Promozioni, salari e certificazioni per competenze AI

Analizzando l’andamento delle promozioni in Italia di quattro profili lavorativi impattati dall’intelligenza artificiale, emerge che per gli addetti al servizio clienti la velocità media di avanzamento di carriera è di 7,7 anni. Ma chi possiede competenze e certificazioni specialistiche impiega 3,3 anni (2,33 volte più veloce). Per gli sviluppatori software si passa da 13,5 a 5,5 anni (2,45 volte) e per i content writer da 7,8 a 3,8 anni (2,05 volte). Invece, per gli analisti finanziari da 8,8 a 4 anni (2,2 volte).

Non solo. Analizzando 4 profili chiave, si scopre che i ruoli che richiedono competenze AI garantiscono stipendi significativamente più elevati rispetto ai corrispettivi ruoli tradizionali. Con aumenti fino al 25%. In Italia, gli sviluppatori software esordienti con competenze nell’AI guadagnano il 24,3% in più. I content writer il 24%, gli addetti al servizio clienti il 25% e gli analisti finanziari il 24,3%. Tra i manager, invece, quelli con competenze AI guadagnano rispettivamente il 24,7% in più tra gli sviluppatori software, del 24,55% tra i content writer, del 24,4% tra gli addetti al servizio clienti e del 25% gli analisti finanziari.

Più in generale, l’investimento in competenze specialistiche offre un vantaggio retributivo. Per uno sviluppatore software, le certificazioni in Generative AI, Agentic AI e LLM portano incrementi salariali fino al 116% in più della media.

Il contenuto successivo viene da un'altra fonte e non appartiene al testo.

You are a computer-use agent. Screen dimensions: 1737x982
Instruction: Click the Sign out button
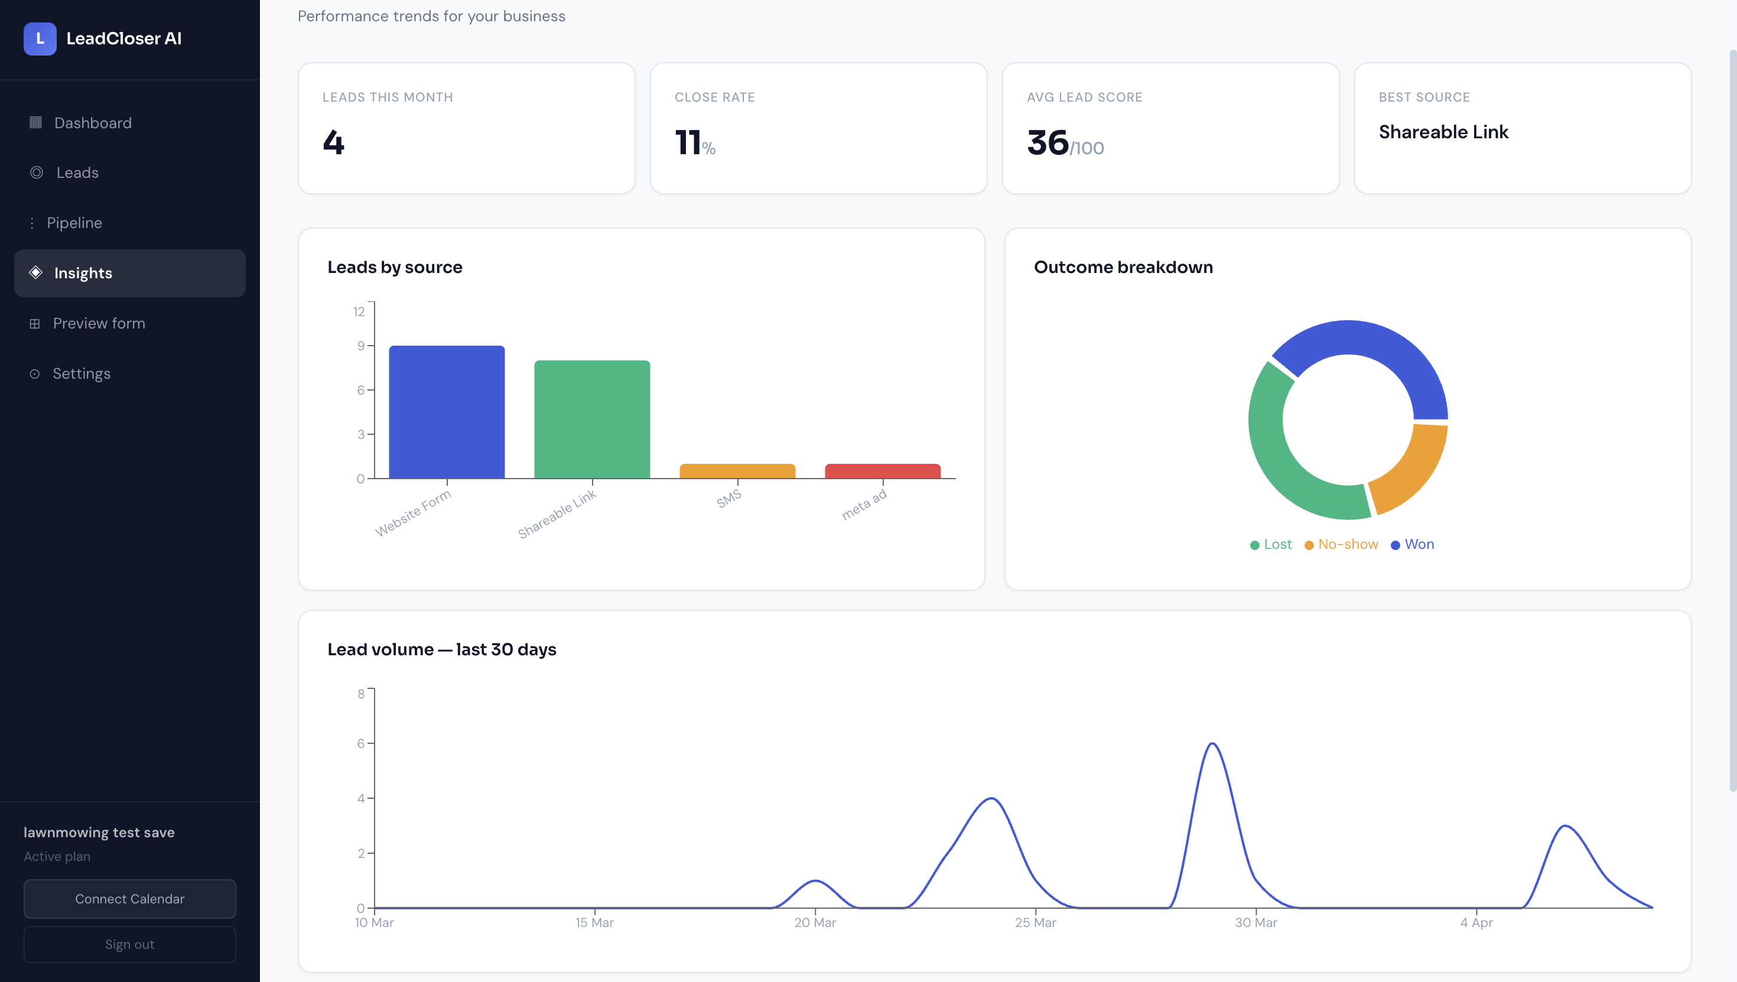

I percorsi in Enterprise Architecture Governance fino al 107%. Nel customer service, le certificazioni in Generative AI e automazione dei processi portano incrementi fino al 258%, quelle in cloud e network security al 133%. Per i content writer, le specializzazioni in digital analytics e MarTech del 93%. Quanto agli analisti finanziari, le certificazioni in AI, machine learning e Python applicati alla finanza arrivano al 121,5%.

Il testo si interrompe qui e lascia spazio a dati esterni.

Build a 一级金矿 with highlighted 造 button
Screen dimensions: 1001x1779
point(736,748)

Evoluzione dei ruoli AI e carenza di leadership

Più che scomparire, con l’integrazione dell’AI le professioni stanno evolvendo verso posizioni strategiche e di supervisione. In Italia, le posizioni dedicate alla governance dei sistemi AI sono tra quelle con la crescita più rapida. Nell’ultimo anno, la domanda di Artificial Intelligence Solutions Lead è aumentata del +1.500%, quella di AI Trainer del +883% e quella di Process Automation Specialist del +860%.

Rovescio della medaglia, la carenza di figure senior e manageriali capaci di guidare l’integrazione dell’intelligenza artificiale nelle aziende. Tra i ruoli più critici in Italia emergono soprattutto i responsabili delle soluzioni di intelligenza artificiale, che registrano un tasso di posizioni vacanti del 12,9%. Seguono gli sviluppatori AI (8,7%), gli specialisti di machine learning (7,8%) e i progettisti AI (7,1%).

Assunzioni più lente

Infine, il tema delle assunzioni. I tempi di assunzione nei ruoli tecnici e strategici sono sempre più lunghi. Tra il 2022 e il primo trimestre del 2026, il tempo medio necessario per assumere uno specialista di machine learning è passato da 22 a 49 giorni, mentre per gli sviluppatori AI si è saliti da 22 a 45 giorni. Ancora più critico il caso degli specialisti dell’automazione dei processi, che raggiungono addirittura 90 giorni medi di assunzione nel Q1 2026, il dato più alto dell’intero dataset internazionale. Anche i progettisti AI, figure chiave per progettare e integrare i sistemi di intelligenza artificiale nelle aziende, richiedono oggi circa 51 giorni per essere assunti, contro i 24 del 2022.